Questions about Narcan?

  • 1 yr ago



Naloxone, sold under the brand name Narcan, is a medication used to reverse or reduce the effects of opioids which blocks the opioid’s effect on the brain. Narcan can be a lifesaver for someone taking opioids, oxycodone, heroin or fentanyl. Thanks to a new law in New Jersey, most pharmacies will sell naloxone without prescription.

See below for guidance to using Narcan correctly:

How do I know if someone is overdosing?

Their breathing may be slowed, with gurgling, or stopped altogether. Their pupils may be narrowed to a pinpoint, and their lips or fingernails may turn blue or purple. Their skin could be clammy to the touch. Even by shaking them and shouting loudly, you cannot wake them.

Should I test the plunger first to make sure it’s working?

No. If you prime the spray’s plunger you will release the dose and waste it.

What do I do after I’ve given the spray and called 911?

Make sure the person’s airways are protected and clear. Roll the person on their side and ensure they are in the recovery position as shown below.

Will the spray be harmful if it turns out the person wasn’t overdosing on an opioid?

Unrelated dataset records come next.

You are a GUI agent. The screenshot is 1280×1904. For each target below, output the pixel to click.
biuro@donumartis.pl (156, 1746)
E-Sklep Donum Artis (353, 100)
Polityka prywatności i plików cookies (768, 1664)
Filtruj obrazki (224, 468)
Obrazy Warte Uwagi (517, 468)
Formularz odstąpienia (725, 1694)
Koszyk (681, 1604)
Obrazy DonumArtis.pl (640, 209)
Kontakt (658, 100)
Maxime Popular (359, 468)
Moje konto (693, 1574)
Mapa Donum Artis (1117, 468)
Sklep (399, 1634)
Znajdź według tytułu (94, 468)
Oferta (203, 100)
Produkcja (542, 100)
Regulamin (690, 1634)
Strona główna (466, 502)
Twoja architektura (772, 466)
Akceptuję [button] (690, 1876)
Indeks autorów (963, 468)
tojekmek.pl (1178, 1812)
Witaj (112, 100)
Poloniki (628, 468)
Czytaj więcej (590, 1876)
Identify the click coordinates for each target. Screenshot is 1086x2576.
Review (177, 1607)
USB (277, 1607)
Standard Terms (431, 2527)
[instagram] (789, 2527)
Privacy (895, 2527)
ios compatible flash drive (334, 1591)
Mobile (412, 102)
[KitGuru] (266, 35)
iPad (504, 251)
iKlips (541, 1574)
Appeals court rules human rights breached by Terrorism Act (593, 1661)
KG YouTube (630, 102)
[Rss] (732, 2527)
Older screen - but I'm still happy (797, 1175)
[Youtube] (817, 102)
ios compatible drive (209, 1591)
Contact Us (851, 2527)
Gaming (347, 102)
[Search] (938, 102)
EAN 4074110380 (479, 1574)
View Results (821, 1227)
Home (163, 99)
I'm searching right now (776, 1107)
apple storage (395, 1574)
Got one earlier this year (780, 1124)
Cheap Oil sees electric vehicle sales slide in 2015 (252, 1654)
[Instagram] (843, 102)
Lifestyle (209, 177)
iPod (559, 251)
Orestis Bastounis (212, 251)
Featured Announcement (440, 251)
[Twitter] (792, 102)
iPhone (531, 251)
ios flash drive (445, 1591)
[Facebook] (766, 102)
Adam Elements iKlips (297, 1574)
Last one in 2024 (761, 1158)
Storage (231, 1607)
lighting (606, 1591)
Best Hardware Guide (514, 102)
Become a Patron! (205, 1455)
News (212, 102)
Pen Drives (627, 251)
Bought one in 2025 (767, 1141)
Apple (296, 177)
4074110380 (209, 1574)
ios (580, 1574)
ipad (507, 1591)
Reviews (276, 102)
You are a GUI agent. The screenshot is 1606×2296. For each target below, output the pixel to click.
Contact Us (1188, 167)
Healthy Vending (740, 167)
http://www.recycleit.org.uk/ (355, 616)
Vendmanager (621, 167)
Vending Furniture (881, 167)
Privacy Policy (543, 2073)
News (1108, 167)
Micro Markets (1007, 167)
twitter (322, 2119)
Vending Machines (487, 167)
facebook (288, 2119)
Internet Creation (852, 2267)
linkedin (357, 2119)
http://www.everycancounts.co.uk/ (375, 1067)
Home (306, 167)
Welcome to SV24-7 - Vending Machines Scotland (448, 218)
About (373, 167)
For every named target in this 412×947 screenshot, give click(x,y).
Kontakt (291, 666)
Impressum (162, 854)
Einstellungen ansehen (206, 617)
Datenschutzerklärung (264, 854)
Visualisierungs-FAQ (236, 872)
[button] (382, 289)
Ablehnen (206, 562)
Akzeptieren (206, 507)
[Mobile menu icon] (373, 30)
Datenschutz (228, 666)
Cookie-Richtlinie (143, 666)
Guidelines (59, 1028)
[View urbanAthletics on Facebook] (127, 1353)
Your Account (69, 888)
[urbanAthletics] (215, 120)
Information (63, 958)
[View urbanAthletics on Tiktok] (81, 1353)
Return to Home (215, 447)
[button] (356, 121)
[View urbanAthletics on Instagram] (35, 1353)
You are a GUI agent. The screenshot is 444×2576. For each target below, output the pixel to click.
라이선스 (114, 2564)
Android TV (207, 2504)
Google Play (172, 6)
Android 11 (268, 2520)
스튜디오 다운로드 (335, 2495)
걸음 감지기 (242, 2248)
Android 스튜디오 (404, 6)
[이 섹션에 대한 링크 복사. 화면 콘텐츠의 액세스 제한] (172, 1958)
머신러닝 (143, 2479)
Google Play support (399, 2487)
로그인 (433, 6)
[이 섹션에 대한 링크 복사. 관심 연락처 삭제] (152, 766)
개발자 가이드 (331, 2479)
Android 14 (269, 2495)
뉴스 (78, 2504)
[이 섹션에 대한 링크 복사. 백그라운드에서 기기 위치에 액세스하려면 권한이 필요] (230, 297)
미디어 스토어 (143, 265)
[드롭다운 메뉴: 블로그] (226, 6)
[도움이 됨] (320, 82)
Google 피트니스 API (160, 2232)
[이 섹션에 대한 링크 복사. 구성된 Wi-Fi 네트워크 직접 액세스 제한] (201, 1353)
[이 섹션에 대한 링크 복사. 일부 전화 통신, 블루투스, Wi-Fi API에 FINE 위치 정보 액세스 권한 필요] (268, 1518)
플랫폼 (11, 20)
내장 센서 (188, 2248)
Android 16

No. Unless someone has an allergy to naloxone, which is rare, the safest bet is to use the spray.

What’s in the Narcan box?

A box contains two palm-size nasal spray plunger devices, each with four milligrams of naloxone.

How should I use it?

Gently tilt back the person’s head. Insert the spray tip into one nostril until both fingers are against the nose. Push the plunger to release the full dose.

The kits have two doses. Should I use the second?

Usually one dose will be sufficient. But if the person has not begun to wake up after two or three minutes, apply the second dose in the other nostril, particularly if you know a stronger opioid like fentanyl could have been involved.

Why carry naloxone?

If you know people who use drugs even casually, or if you use opioids yourself, there is no downside to carrying Narcan. According to reports by the Centers for Disease Control and Prevention, in 2021, bystanders were present at 46 percent of fatal opioid overdoses. If they had been carrying naloxone and knew how to use it, lives could have been saved.